Allopatric and sympatric speciation are two mechanisms involved in the new species formation from a pre-existing species. This process of forming a new species from the existing one is known as anagenesis.

 

What is allopatric speciation?

The allopatric speciation is also called geographical speciation. The difference in the environmental factors leads to the modification in allopatric speciation.

It occurs when two species live in separate environments, and therefore there is no gene flow between the populations.

This will then lead the populations to differentiate as they become adapted to various niches and the environment they are living in.

 

Understanding it in detail

A specific population can be geographically separated because of some extrinsic barriers like land topography that occurred due to earthquakes, swamps, ice fields, mountains, and deserts.

Once the population is geographically divided, the gene flow ceases between both.

And then, each population becomes genetically diverse due to the different selective pressures of the two different environments they are living in.

Post-separation, the small populations are composed of various allele frequencies as they undergo a founder effect. Therefore, genetic drift and natural selection act differently on the two populations.

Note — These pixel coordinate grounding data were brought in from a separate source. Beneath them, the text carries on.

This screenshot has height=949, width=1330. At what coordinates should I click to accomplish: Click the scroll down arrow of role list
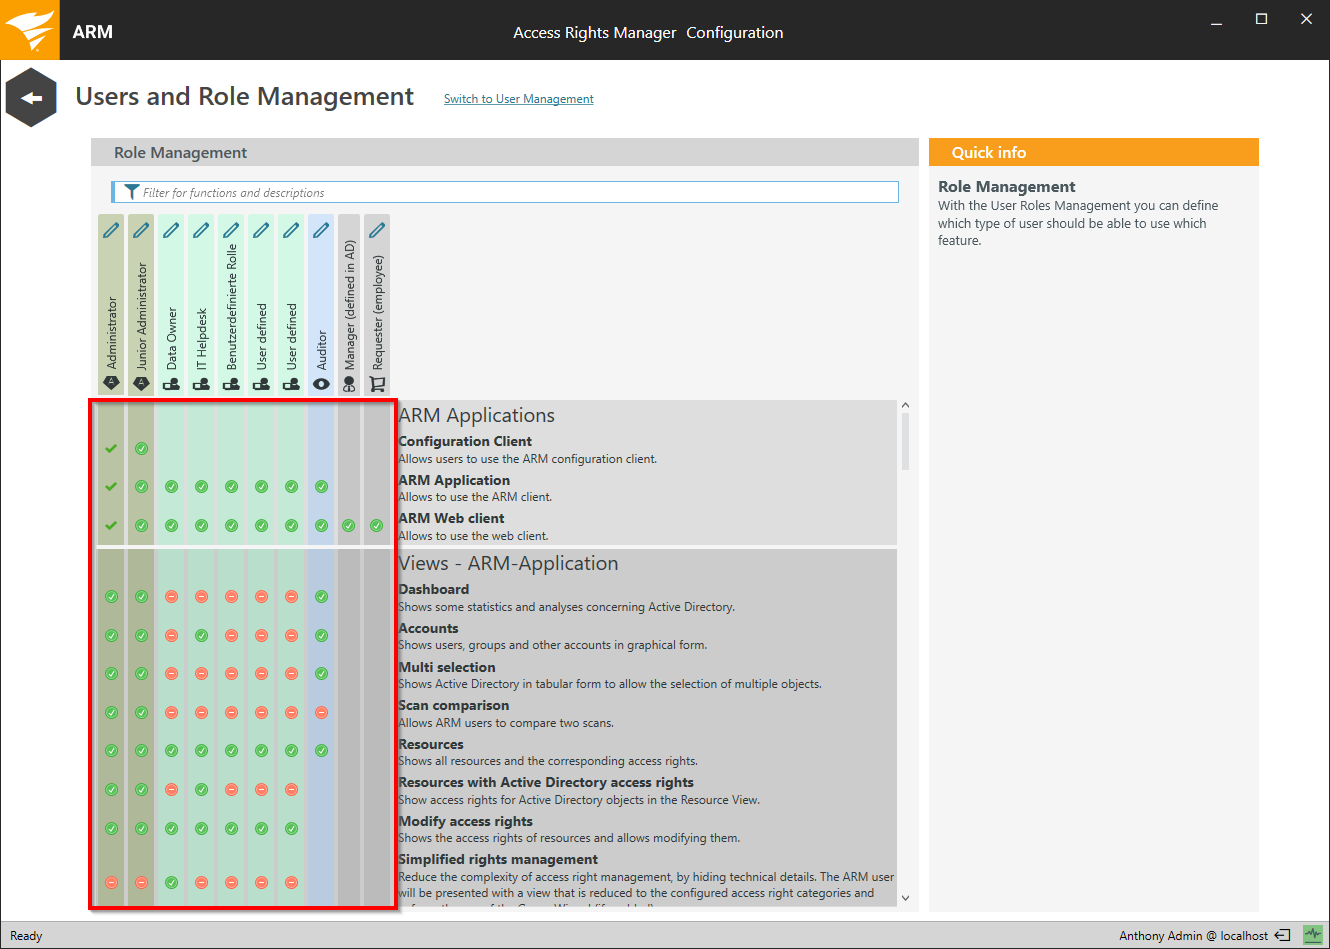pos(905,898)
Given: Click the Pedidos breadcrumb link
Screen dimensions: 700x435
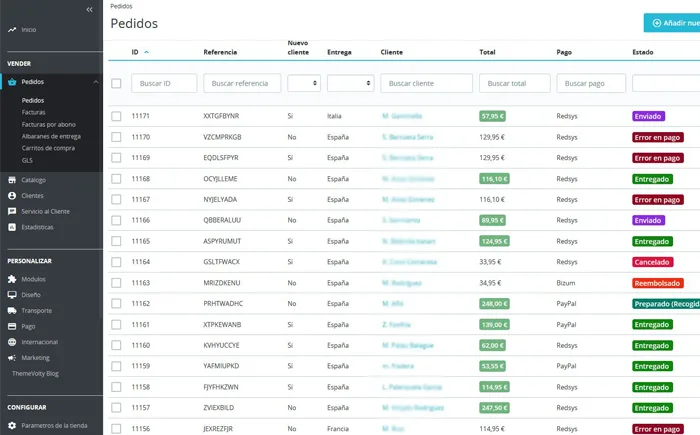Looking at the screenshot, I should [121, 6].
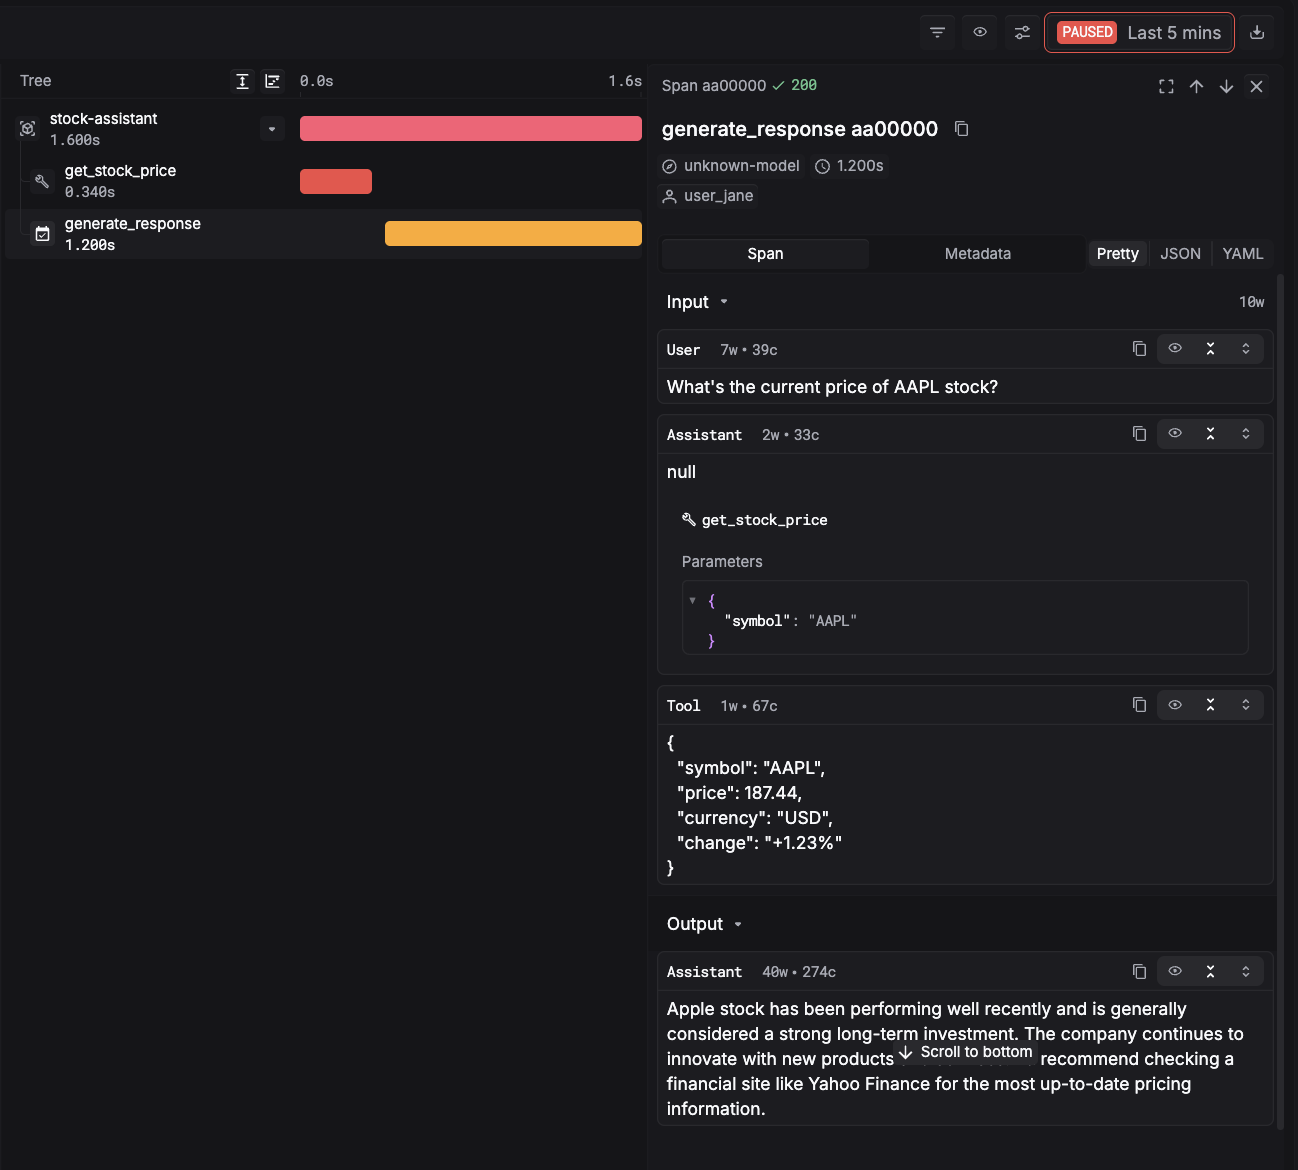Copy the Tool response JSON content
Screen dimensions: 1298x1170
pyautogui.click(x=1139, y=705)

Finally, the two diverse genetic backgrounds emerge, leading to new species incapable of interbreeding.

 

What is sympatric speciation?

In the process of sympatric speciation, the new species evolution occurs from the single ancestral species.

It occurs when two species are living in the same environment. Sympatric speciation is more complicated to understand as the species have occupied the same niche.

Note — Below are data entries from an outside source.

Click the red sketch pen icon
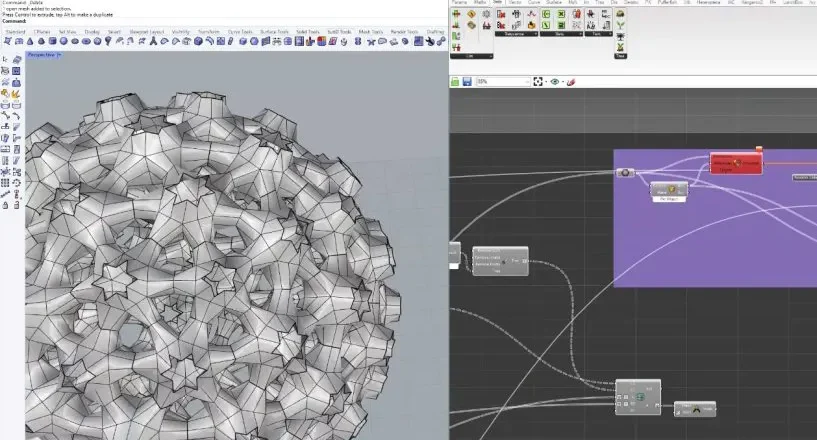This screenshot has width=817, height=440. point(571,81)
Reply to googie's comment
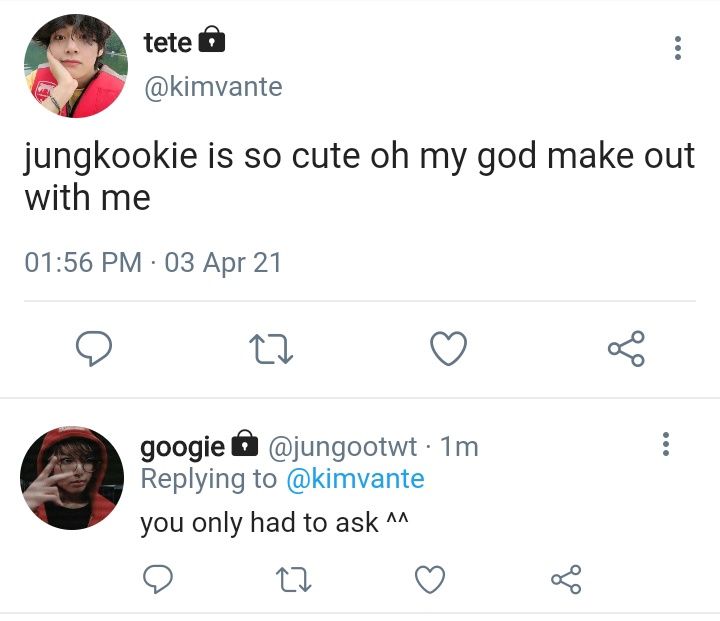720x621 pixels. pyautogui.click(x=158, y=579)
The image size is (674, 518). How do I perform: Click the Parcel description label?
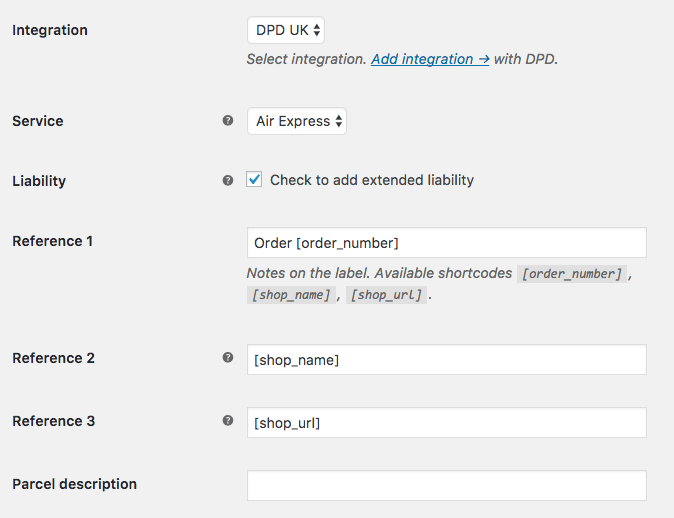[x=74, y=484]
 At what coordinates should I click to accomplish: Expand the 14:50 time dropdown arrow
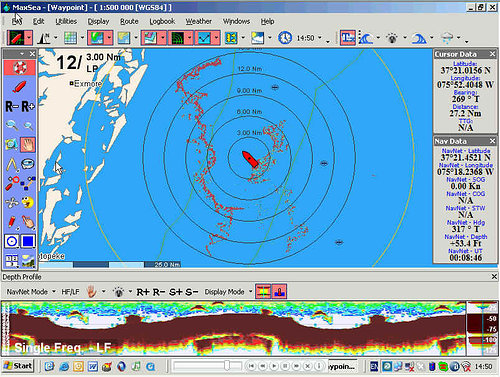pyautogui.click(x=320, y=38)
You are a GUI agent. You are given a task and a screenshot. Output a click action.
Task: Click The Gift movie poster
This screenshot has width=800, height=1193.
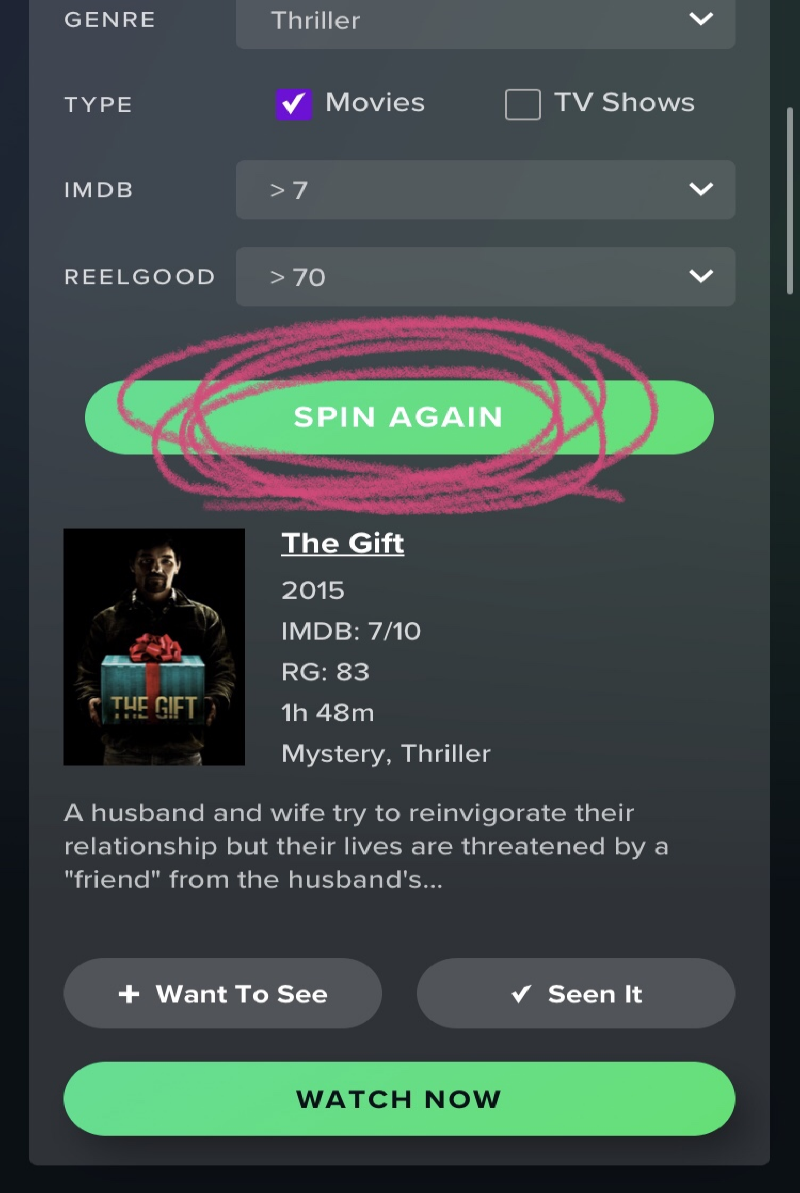154,647
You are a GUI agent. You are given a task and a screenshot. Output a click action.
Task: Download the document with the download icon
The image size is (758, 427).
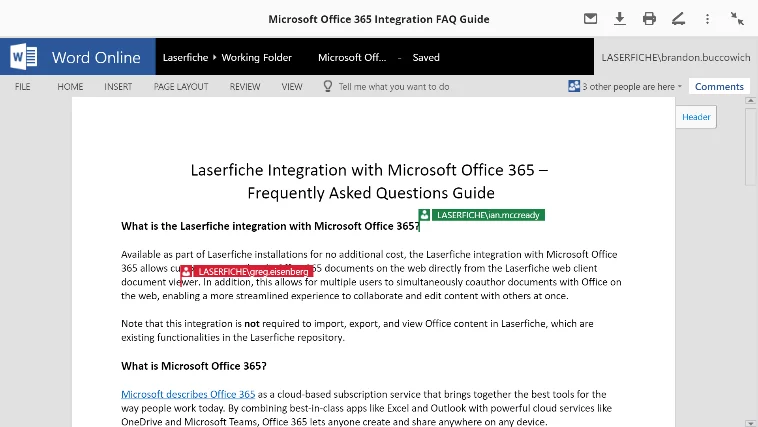click(619, 19)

However, it may come down to the barriers like post-zygotic or pre-zygotic that prevent the gene flow—for instance, mating at different times of the day.

 

Understanding in detail

It mainly occurs through polyploidy. Whenever an offspring inherits more than the normal number of chromosomes in the population, this offspring is generally incapable of reproducing with the individuals who include the normal number of chromosomes of the population.

This leads to reproductive isolation within the same population. This process mostly occurs in plants and rarely in animals.

As the plants can self-reproduce, the polyploidy offspring can develop distinct and new generations by themselves.

 

Understanding the differences between allopatric and Sympatric Speciation

Parameters Allopatric Speciation Sympatric Speciation
Definition The population’s physical isolation due to the extrinsic barrier is known as allopatric speciation. The new species’ evolution from one ancestral species living in a similar habitat is known as sympatric speciation.
Takes place through geographic isolation Yes No
Differentiation mechanism It has natural selection It changes in feeding pattern or its mechanism is polyploidy.
Emerging new species speed It has a slowly emerging new species speed It has a fast-emerging new species speed
Example Darwin’s Finches, Squirrels in the Grand Canyon are a few examples Due to the polyploidy in the plants like tobacco, wheat, maggot flies born on hawthorns and apples, etc.
Common It is common in nature It is common in plants.

 

Bottom Line!

The major difference between allopatric and sympatric speciation is that the allopatric speciation takes place when the biological population is isolated by some extrinsic barrier leading to an individual’s genetic reproductive isolation.

On the contrary, sympatric speciation takes place when distinct and new species are evolved because of polyploidy.